Uppsala Architecture Research Team
The Uppsala Architecture Research Team is a multi-disciplinary research group that works on a broad range of challenges in computer architecture, including microarchitecture, memory systems, compilers, security, power efficiency, simulation and modeling, runtime optimizations, co-design, and distributed systems.
Professor Stefanos Kaxiras
(PhD Wisconsin) worked at Bell Labs before coming to Uppsala. His research interests include and memory consistency models, coherence, and microarchitecture with an emphasis on security and (reducing) speculation.
Professor David Black-Schaffer
(PhD Stanford) worked at Apple before coming to Uppsala. His research interests include runtime scheduling and memory system design.
Assistant Professor Yuan Yao
(PhD Royal Institute of Technology, Stockholm) has research interests in Network on Chip (NoC) and Non-Von-Neumann architectures.
Assistant Professor Chang Hyun Park
(PhD KAIST) conducts research on the virtual memory system on both the architecture and systems side.
Professor (Emeritus) Erik Hagersten
(PhD Royal Institute of Technology, Stockholm) was the chief server architect at Sun Microsystems before coming to Uppsala. His research interests include efficient memory system designs and modeling.

• EXERCISES TO COMPLETE:
1. Reproduce the research team description between "Assistant Professor Yuan" and "designs and modeling.", inclusive.
2. Resume the research team description from the point at which it ends.
The records below are drawn from a separate source.

• STORED RECORDS:
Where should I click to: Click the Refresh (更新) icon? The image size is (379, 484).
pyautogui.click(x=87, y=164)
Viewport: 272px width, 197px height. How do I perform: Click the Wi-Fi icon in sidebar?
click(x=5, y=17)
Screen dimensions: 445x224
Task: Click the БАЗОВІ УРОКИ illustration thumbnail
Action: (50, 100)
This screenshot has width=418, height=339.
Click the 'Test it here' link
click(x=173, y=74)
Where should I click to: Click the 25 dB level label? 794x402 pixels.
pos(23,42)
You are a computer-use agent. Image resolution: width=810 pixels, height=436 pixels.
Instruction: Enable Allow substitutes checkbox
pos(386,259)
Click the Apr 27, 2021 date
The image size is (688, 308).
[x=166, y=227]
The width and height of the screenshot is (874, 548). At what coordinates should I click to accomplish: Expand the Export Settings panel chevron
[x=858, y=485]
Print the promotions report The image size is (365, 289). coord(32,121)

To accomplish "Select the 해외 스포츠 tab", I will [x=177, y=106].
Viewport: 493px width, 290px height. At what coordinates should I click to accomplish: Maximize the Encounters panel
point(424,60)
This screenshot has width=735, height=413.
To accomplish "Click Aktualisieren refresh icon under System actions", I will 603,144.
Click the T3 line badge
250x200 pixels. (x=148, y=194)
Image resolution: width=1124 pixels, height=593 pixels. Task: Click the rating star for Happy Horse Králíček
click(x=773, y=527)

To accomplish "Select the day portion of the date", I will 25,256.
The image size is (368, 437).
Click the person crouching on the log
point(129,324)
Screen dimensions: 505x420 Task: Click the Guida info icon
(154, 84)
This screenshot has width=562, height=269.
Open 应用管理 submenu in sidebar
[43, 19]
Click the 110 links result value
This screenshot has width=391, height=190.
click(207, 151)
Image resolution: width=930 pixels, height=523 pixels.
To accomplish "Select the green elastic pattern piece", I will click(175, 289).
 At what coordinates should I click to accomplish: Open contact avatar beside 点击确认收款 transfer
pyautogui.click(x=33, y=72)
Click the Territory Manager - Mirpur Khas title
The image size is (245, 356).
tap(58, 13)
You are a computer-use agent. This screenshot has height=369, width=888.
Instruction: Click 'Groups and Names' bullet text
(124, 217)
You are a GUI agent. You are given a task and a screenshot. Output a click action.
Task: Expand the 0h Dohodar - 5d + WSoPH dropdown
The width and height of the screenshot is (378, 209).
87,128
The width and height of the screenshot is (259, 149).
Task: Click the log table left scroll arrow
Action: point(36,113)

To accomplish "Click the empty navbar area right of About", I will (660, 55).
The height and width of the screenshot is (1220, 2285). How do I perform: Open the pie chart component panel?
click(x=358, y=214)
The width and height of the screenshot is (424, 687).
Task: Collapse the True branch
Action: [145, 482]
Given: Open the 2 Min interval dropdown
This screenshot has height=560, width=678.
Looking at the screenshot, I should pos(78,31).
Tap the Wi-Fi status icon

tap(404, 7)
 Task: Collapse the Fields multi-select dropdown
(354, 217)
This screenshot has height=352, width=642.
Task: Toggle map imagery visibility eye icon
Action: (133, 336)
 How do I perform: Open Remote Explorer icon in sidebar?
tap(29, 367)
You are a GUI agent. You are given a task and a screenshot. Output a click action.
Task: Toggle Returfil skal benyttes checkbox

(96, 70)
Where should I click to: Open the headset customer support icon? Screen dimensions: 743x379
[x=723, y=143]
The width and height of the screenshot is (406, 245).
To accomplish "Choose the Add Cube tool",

• THE ANSWERS:
1.
Assistant Professor Yuan Yao
(PhD Royal Institute of Technology, Stockholm) has research interests in Network on Chip (NoC) and Non-Von-Neumann architectures.
Assistant Professor Chang Hyun Park
(PhD KAIST) conducts research on the virtual memory system on both the architecture and systems side.
Professor (Emeritus) Erik Hagersten
(PhD Royal Institute of Technology, Stockholm) was the chief server architect at Sun Microsystems before coming to Uppsala. His research interests include efficient memory system designs and modeling.

2.
Postdocs and Visiting Researchers
Associate Professor Magnus Själander
Postdoc Researcher Peter Munch
Graduate Students
Per Ekemark
Johan Janzén
Hassan Muhammad
Marina Shimchenko
Pavlos Aimoniotis
Alireza Haddadi
Rashid Aligholipour
Ahmed Nematallah
Mehmetali Semi Yenimol
Xiaoyue Chen
Shiming Li
George Stoian
Hannah Atmer
Projects
Body Operating System
Challenge: Power efficient and secure computation in an in-body processing system. Link to project page: BOS
Efficient Processors
Challenge: Making general purpose processors more efficient.
Results: Offloading instructions to simpler schedulers to reduce scheduling cost (ICCD2018, HPCA2019, DATE2019, HPCA2020); caching in the pipeline (ISCA2019).
Security and Speculation
Challenge: Building processors that are secure by design; Reducing our reliance on speculation without losing its performance advantages.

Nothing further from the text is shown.